Every Nigerian business community has this story, told with the same weary shrug:
"He built our system two years ago. Last month it stopped sending receipts. His number doesn't connect. The new developer looked at it and said he'd have to start from scratch, he can't even get into the server."
Sometimes the developer japa'd. Sometimes he's fine and simply done with old clients. Occasionally he's holding the login hostage for a "retrieval fee." The variations don't matter, because the underlying disaster is identical in every version: the business paid for software and received a service, one that silently expired the day one man stopped answering his phone.
Here's how to make sure that story is never told about you. And if it's already being told, what's actually recoverable.
The autopsy: what "disappeared" actually took
The developer leaving isn't the disaster. Developers legitimately move on, new jobs, new countries, new lives; that's not betrayal, it's employment. The disaster is what left with him, because it was only ever stored in his head and his accounts:
The keys. Hosting account, domain registrar, database credentials, the deployment setup, all registered under his email, paid through his card, recoverable through his phone number. The business owns none of its own doors.
The source code. The actual program, the thing you think you bought, sitting in his private repository or, worse, only on his laptop. What's running on the server is the baked cake; without the recipe, the new developer can taste it but can't change it.
The map. No documentation: what connects to what, why that weird workaround exists, which service renews when. Even with code in hand, an undocumented system costs a newcomer weeks of archaeology, billed weeks.
Notice the pattern: nothing here is about coding skill. It's all custody. And custody is decided at the start of a project, in about an hour of boring setup, or at the end, at archaeology rates.
The ownership kit: what must be in YOUR hands from day one
This is the checklist. It costs nothing but insistence:
1. Every account in the business's name. Hosting, domain, database, email services, payment gateways, created with a company email you control, paid from your card, with your phone on the 2FA. The developer gets invited in as a team member, able to work, unable to lock you out, removable in one click when the relationship ends. Every serious platform supports exactly this arrangement.
2. The code in a repository the business owns. Insist the code lives in version control, GitHub is the standard, under an organization account belonging to the business, with the developer as a member. GitHub's documentation on organization accounts walks through the setup in an afternoon. This one structure converts the disappearance scenario from "start from scratch" to "add new developer, continue Tuesday."
3. A written map, updated as it changes. One living document: every service used, what it does, where it's paid from, when it renews, plus the system's shape in plain language. Ask for it as a deliverable, in the contract, alongside the code, because that's what it is.

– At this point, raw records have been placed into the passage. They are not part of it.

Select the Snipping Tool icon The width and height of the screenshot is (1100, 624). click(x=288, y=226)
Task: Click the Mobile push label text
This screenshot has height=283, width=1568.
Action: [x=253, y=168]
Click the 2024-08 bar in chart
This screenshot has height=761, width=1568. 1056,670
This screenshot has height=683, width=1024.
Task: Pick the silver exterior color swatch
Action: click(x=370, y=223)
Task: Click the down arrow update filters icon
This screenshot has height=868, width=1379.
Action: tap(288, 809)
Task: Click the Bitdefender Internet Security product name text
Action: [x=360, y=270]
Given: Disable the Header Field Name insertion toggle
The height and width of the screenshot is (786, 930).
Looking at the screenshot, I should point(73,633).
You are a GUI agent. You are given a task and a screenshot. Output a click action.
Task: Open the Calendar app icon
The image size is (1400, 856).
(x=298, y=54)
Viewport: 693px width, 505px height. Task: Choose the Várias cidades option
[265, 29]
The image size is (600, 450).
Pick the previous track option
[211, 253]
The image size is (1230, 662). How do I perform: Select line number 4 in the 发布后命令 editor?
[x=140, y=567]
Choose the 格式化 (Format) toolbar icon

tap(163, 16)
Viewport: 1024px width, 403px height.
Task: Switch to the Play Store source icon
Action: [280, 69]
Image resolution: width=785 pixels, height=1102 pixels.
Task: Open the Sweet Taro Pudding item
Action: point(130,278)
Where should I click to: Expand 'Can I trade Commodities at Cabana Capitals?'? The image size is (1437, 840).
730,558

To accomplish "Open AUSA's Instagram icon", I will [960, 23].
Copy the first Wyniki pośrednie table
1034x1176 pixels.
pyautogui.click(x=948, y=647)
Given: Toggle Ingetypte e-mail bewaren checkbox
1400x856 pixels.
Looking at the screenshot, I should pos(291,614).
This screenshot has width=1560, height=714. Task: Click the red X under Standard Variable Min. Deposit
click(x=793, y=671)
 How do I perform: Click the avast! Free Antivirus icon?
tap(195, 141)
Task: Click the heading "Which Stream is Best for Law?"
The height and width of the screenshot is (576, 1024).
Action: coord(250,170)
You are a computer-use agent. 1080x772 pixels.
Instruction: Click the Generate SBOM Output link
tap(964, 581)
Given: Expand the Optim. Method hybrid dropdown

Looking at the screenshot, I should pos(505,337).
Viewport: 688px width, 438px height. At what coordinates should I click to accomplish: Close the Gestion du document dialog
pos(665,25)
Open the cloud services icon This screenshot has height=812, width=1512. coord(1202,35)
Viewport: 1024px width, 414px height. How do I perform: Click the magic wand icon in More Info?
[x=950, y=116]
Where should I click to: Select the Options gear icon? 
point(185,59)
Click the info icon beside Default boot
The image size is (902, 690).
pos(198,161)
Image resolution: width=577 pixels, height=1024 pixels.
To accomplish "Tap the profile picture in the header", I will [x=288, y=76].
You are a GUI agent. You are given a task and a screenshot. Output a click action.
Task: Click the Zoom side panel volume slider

4. The contract sentence that decides everything: "All source code, credentials, and project materials are the property of [business], transferred in full on payment." Without it, code ownership defaults into a legal fog where the developer often retains rights you assumed you'd bought. One sentence. Before work starts. (It's also item one of the questions to ask before hiring, the honest builders agree instantly; the pause is the answer.)
5. Proof, not promises. Don't accept "you own everything, don't worry." Log into the hosting yourself. Open the repository yourself. Find the document in your drive. Ownership you can't demonstrate on your own screen is a rumor.
If you're reading this too late
Already ghosted? Triage in this order:
- Secure what still answers to you. Domain first, if it's in your name, your address survives anything. Then any account where your email or card appears; change passwords, add your 2FA.
- Recover access through platforms, not the person. Hosts and registrars have business-recovery processes for exactly this, proof of payment, incorporation documents, and patience often reopen doors the developer's silence closed.
- Extract before you rebuild. Even without source code, a competent developer can usually export the data, customers, orders, content, from a running system. The code may be lost; the business's memory doesn't have to be.
- Rebuild with the kit above, from hour one. The rebuild will sting. Rebuilding ownable means it stings once.
The relationship reframe
None of this is about distrusting developers, the good ones prefer clients with proper custody, because clean handovers protect their reputation too. It's about respecting what software actually is: not a purchase that ends, but a living asset that will outlast any single relationship, including, eventually, the one with us. That's also why the disappearance question and the maintenance question are the same question wearing different clothes, a system nobody can access is just the acute version of why software needs ongoing care.
Build every project as if the handover is guaranteed. Because it is, the only variables are when, and whether it's a formality or a crisis.